KRISHNAMURTI: Há, sim, senhor, porque há o risco de perder a capacidade para esse trabalho. A capacidade, senhor, é uma coisa terrível porque nos proporciona um esplêndido meio de fuga. Se um homem é bom pintor, bom orador, se tem a capacidade de coordenar palavras, escrever, se é competente engenheiro, ou possui um talento qualquer, isso lhe dá um extraordinário sentimento de segurança, confiança em si, neste mundo de competição e aquisição. E, se não tem confiança em suas aptidões, sente-se totalmente perdido. Mas, sem dúvida, para encontrar Deus — ou o nome que lhe quiserdes dar — a mente deve estar de todo vazia, não? Deve estar livre do conhecimento, da experiência, da capacidade e, por conseguinte, livre do medo, inteiramente purificada, inocente, fresca, jovem.

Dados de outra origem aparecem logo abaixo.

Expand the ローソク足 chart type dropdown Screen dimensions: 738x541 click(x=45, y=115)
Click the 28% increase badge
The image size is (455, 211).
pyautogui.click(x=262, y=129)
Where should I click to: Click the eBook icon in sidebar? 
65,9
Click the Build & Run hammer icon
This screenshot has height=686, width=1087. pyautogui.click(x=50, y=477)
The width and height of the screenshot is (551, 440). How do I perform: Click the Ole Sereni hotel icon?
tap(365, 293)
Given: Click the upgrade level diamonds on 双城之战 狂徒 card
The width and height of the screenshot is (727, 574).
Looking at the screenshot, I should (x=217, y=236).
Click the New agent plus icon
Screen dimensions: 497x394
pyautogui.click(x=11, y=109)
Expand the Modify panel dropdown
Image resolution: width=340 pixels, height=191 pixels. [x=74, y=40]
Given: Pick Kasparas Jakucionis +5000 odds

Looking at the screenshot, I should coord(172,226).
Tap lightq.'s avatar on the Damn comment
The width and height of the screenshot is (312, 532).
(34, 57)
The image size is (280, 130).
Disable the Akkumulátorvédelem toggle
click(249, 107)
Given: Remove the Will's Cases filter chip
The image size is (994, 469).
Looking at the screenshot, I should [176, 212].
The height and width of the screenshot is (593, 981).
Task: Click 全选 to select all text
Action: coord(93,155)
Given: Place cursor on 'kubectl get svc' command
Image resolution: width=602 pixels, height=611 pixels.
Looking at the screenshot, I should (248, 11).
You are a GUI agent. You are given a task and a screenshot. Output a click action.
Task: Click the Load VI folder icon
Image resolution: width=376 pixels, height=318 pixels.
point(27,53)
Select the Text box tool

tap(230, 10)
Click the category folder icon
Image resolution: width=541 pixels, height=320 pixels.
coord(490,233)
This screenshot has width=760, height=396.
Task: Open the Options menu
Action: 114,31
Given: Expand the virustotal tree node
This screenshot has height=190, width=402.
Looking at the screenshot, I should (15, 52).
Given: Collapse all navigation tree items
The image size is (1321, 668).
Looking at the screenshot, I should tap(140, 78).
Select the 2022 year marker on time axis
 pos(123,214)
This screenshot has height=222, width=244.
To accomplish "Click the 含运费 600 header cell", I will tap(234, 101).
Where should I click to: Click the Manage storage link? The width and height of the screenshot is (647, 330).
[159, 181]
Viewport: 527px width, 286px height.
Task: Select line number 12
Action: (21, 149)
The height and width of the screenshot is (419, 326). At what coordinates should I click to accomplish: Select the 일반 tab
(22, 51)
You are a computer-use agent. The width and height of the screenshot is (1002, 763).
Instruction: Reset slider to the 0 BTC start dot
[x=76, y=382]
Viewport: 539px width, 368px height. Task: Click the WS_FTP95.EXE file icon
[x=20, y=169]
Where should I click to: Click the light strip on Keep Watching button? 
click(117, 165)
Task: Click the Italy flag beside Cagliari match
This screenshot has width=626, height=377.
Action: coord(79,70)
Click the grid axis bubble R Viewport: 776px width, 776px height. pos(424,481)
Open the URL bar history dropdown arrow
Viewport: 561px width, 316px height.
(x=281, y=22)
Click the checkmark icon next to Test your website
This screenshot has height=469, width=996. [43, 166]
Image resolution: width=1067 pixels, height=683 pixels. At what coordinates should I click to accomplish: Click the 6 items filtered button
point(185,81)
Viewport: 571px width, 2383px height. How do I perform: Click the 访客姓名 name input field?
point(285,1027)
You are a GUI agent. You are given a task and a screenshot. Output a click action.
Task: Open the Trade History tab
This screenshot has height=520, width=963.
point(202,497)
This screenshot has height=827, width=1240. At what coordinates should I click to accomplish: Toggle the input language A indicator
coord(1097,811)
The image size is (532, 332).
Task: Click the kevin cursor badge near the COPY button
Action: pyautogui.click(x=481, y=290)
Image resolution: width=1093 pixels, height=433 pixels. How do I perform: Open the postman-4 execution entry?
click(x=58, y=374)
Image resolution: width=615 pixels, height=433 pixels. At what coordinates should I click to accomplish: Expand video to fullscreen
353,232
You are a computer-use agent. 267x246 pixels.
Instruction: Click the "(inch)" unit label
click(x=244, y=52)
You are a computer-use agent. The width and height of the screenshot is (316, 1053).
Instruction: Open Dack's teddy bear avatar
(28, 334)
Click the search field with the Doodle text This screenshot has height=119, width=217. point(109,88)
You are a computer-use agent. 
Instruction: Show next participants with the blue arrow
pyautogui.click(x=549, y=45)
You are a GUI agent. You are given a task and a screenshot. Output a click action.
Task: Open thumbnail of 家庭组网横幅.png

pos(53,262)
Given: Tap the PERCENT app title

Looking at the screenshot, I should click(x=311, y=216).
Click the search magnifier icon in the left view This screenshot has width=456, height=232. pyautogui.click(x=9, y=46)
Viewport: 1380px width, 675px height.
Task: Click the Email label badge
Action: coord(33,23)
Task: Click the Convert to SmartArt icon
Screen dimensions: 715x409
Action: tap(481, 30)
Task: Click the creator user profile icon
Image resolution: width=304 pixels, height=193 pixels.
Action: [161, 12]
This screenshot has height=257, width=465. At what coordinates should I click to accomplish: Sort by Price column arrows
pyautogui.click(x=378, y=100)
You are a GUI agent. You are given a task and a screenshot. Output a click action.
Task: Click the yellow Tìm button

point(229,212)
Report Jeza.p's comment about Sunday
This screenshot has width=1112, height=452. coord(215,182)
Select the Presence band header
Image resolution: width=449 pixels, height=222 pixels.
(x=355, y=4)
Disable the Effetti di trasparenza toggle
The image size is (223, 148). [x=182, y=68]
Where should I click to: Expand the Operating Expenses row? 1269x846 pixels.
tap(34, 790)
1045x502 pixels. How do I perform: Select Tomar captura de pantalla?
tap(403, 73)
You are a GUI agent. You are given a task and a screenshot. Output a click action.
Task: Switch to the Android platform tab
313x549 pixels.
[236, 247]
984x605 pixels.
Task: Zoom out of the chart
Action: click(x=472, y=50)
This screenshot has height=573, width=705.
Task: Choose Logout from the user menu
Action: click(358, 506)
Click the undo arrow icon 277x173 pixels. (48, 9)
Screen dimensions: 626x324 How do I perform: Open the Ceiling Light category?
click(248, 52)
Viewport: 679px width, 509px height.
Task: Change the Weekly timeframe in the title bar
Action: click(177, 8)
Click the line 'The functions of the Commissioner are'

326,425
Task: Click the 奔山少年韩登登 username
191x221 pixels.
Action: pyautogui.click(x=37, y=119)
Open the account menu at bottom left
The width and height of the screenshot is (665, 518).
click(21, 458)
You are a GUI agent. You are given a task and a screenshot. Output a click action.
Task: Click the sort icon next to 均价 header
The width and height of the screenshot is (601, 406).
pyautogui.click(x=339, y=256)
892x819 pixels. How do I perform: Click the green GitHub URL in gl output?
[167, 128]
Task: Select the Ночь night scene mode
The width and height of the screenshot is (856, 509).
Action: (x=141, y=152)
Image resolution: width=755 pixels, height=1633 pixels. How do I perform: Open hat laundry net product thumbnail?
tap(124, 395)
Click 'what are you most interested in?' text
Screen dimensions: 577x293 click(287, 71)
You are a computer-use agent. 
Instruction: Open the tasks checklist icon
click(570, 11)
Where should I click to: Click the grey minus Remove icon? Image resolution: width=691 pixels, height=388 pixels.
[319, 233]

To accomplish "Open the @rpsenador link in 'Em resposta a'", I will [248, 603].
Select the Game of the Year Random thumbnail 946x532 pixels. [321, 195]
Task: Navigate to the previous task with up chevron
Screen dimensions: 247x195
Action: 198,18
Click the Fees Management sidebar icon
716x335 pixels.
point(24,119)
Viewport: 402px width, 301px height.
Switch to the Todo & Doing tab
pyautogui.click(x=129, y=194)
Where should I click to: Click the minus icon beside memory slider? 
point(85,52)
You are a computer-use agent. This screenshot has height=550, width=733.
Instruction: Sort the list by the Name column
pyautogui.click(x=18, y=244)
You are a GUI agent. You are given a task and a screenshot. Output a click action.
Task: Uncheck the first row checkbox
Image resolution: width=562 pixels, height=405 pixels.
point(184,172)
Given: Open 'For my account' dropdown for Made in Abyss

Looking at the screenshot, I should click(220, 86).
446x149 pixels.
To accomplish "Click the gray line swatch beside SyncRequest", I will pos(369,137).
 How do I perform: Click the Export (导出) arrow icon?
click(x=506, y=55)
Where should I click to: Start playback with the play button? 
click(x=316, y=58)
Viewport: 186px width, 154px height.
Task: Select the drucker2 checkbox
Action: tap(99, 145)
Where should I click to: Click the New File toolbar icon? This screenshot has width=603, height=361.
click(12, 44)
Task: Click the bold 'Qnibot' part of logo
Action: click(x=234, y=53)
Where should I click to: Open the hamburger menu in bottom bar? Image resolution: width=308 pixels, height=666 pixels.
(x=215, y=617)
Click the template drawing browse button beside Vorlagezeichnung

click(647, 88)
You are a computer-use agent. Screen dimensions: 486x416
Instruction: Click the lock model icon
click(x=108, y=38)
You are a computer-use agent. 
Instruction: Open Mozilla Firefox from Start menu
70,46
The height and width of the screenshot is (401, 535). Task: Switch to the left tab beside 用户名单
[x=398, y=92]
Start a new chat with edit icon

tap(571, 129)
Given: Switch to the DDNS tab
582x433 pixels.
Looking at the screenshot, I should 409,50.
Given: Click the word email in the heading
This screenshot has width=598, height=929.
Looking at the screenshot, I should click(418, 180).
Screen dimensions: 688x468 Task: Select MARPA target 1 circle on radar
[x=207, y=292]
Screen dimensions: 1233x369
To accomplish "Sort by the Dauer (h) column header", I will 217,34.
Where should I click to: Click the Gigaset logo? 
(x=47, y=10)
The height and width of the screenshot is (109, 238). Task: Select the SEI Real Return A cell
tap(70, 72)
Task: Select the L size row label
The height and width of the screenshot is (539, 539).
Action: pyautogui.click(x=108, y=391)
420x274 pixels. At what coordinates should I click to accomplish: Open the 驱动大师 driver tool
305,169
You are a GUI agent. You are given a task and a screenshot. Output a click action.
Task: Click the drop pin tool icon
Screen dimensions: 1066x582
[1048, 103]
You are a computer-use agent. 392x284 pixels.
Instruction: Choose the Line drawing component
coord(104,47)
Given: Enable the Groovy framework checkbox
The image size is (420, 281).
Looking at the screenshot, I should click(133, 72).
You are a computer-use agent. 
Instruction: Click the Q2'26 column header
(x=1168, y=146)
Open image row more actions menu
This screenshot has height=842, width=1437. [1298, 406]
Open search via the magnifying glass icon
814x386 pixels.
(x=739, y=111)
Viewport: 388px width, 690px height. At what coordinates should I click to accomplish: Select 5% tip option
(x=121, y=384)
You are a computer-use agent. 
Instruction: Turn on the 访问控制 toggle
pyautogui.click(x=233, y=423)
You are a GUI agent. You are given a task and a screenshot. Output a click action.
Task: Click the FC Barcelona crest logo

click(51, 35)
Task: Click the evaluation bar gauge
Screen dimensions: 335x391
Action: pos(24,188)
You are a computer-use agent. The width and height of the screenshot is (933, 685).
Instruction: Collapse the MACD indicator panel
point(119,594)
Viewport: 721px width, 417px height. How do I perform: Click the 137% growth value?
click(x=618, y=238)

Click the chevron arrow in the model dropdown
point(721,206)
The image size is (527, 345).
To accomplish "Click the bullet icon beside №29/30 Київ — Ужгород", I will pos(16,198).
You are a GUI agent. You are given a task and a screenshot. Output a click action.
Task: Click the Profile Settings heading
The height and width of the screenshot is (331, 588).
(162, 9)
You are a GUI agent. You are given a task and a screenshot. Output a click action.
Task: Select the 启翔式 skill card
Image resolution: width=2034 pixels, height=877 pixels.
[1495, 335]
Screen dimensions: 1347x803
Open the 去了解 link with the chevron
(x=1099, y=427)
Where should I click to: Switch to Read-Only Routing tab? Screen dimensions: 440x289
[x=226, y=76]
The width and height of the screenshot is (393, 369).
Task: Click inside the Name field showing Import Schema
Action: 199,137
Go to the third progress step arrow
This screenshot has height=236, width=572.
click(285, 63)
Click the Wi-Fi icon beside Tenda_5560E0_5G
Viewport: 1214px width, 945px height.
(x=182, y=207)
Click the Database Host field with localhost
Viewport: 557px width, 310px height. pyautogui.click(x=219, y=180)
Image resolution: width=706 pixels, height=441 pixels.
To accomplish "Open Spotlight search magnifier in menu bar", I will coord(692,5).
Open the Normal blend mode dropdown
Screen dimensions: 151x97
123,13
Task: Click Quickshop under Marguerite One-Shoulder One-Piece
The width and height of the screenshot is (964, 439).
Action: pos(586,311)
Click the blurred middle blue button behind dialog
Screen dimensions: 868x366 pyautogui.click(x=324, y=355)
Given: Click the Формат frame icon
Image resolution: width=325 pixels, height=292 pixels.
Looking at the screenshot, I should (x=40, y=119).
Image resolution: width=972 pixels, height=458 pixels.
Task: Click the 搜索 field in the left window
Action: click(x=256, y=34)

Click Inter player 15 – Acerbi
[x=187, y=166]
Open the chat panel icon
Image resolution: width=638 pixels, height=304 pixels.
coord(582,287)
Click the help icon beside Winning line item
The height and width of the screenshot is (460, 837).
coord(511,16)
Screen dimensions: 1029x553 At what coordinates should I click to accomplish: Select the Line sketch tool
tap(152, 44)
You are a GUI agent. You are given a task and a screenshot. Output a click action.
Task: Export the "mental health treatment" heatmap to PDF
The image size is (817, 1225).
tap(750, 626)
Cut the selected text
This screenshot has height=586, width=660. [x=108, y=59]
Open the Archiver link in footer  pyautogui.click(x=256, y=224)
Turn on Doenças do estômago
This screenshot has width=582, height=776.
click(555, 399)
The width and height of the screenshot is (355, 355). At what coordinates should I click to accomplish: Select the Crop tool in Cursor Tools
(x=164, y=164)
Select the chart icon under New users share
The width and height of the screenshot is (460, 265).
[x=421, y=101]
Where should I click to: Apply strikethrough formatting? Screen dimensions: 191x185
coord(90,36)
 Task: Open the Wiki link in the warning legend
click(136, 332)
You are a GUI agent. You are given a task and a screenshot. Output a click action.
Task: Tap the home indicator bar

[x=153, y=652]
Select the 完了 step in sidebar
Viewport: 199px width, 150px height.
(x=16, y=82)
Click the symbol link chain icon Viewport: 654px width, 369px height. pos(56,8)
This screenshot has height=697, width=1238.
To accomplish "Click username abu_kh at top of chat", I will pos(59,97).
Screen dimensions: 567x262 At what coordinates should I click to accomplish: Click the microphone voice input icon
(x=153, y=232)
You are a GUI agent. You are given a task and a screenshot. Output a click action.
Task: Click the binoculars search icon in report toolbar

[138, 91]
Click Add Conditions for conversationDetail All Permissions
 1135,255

APARTE: Isso parece que seria o fim de mim mesmo, tal como me conheço.

KRISHNAMURTI: Sim, senhor, justamente. Não sei se já tentastes viver um dia inteiro tão completamente que não houvesse nem ontem nem amanhã. Isso requer muita compreensão do passado. O passado não é apenas a palavra, a língua, o pensamento, mas também o retrospecto do ontem e suas raízes que se cravam no presente.

Alijar completamente o passado — as iniquidades cometidas, as inverdades proferidas, as ofensas e danos causados — abandonar todos os prazeres, dores e lembranças. Não sei se já tentastes isso, se já tentastes arredar-vos do passado. E ninguém pode arredar-se dele, se há mágoas ou prazeres nas coisas lembradas. Experimentai isso, de quando em quando, não porque vo-lo estou dizendo ou porque espereis daí alguma recompensa ou maravilhosa experiência, pois isso seria mera troca, barganha. Mas para a mente, resultado do tempo, constitui uma coisa deveras extraordinária, estar completamente livre do tempo.

APARTE: O hábito constitui uma parte considerável disso de que estais falando, não?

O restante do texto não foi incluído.